__Exercise directions__. Reproduce the entries word for word, starting with the line containing "You are a GUI" and continuing through the last line of the entries. Leave out the pictures.

__Recorded information__.
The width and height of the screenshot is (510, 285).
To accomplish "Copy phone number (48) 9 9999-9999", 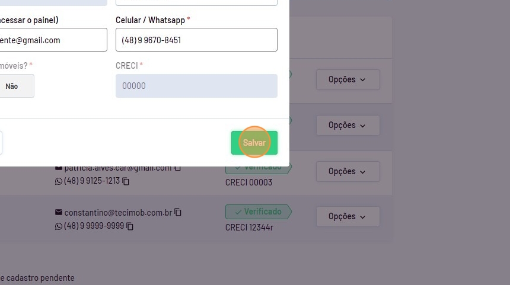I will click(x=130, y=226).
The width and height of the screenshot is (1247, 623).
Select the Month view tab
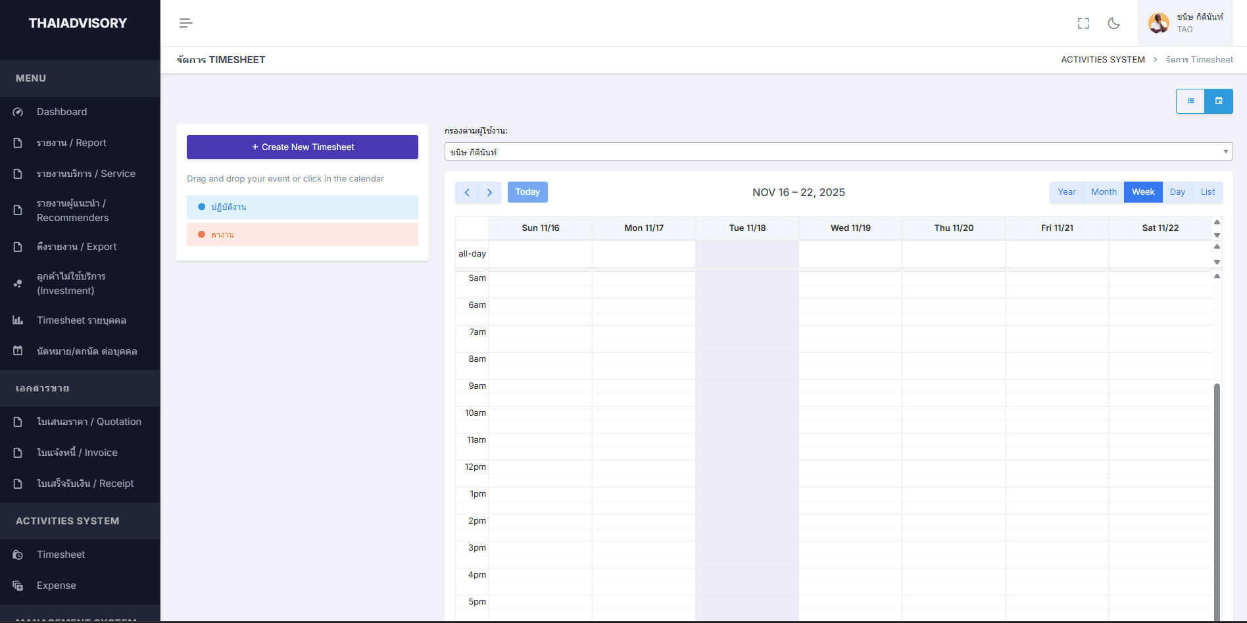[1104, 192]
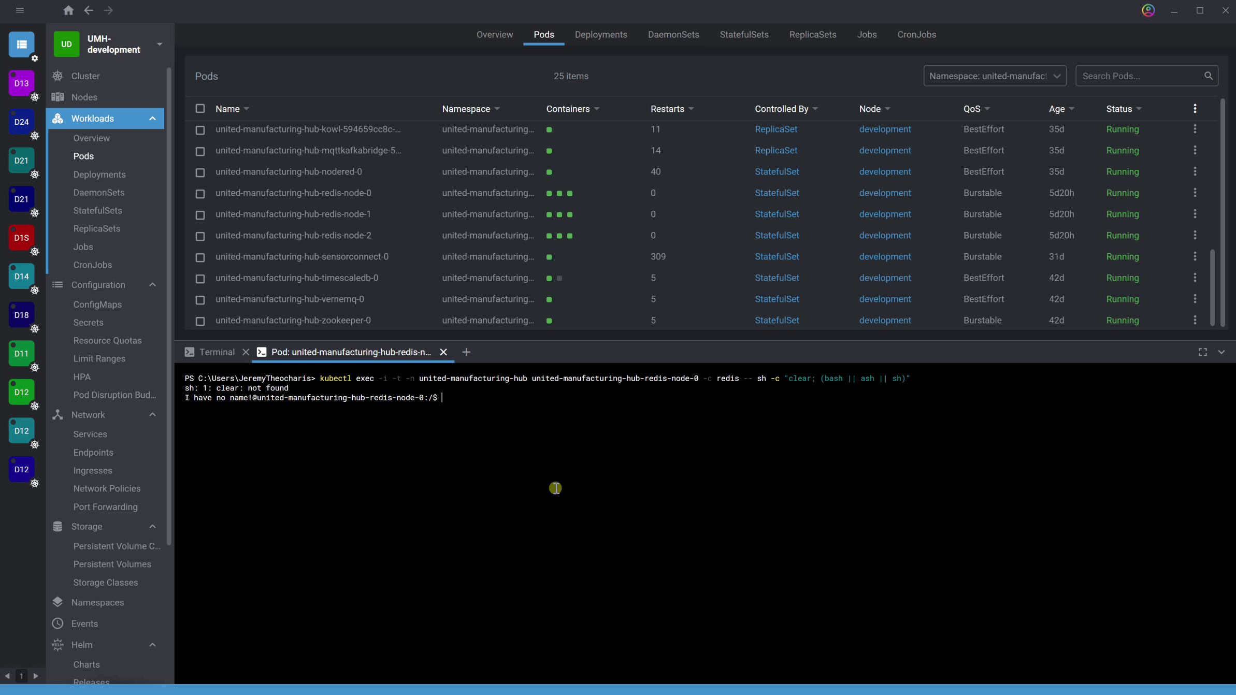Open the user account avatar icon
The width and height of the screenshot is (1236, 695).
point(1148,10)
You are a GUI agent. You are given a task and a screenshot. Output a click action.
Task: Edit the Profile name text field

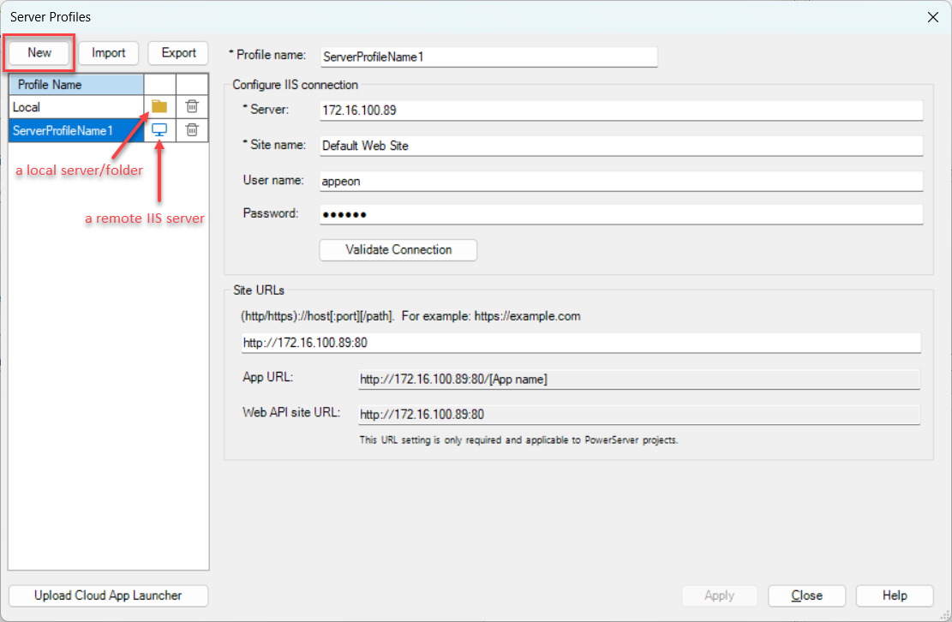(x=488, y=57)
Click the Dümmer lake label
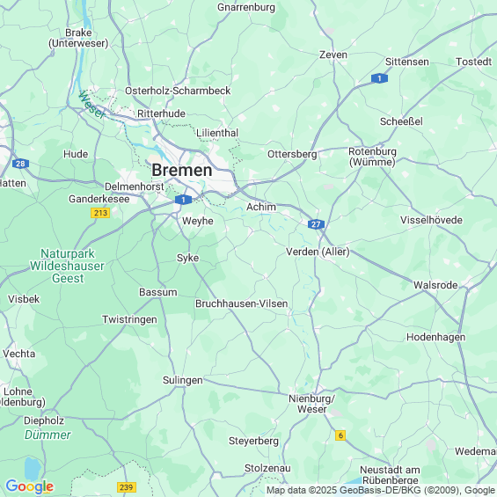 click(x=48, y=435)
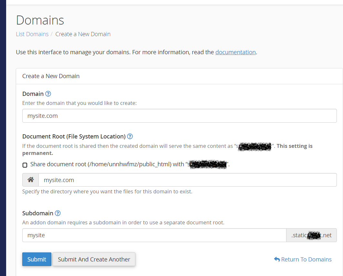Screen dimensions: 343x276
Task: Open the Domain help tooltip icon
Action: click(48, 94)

__Complete response__.
You are a GUI agent. You are given a task and a screenshot. Output a click action.
Task: Edit the Profile name text field

(x=488, y=57)
Click the Dümmer lake label
 click(x=48, y=435)
Screen dimensions: 343x276
Task: Open the Domain help tooltip icon
Action: click(48, 94)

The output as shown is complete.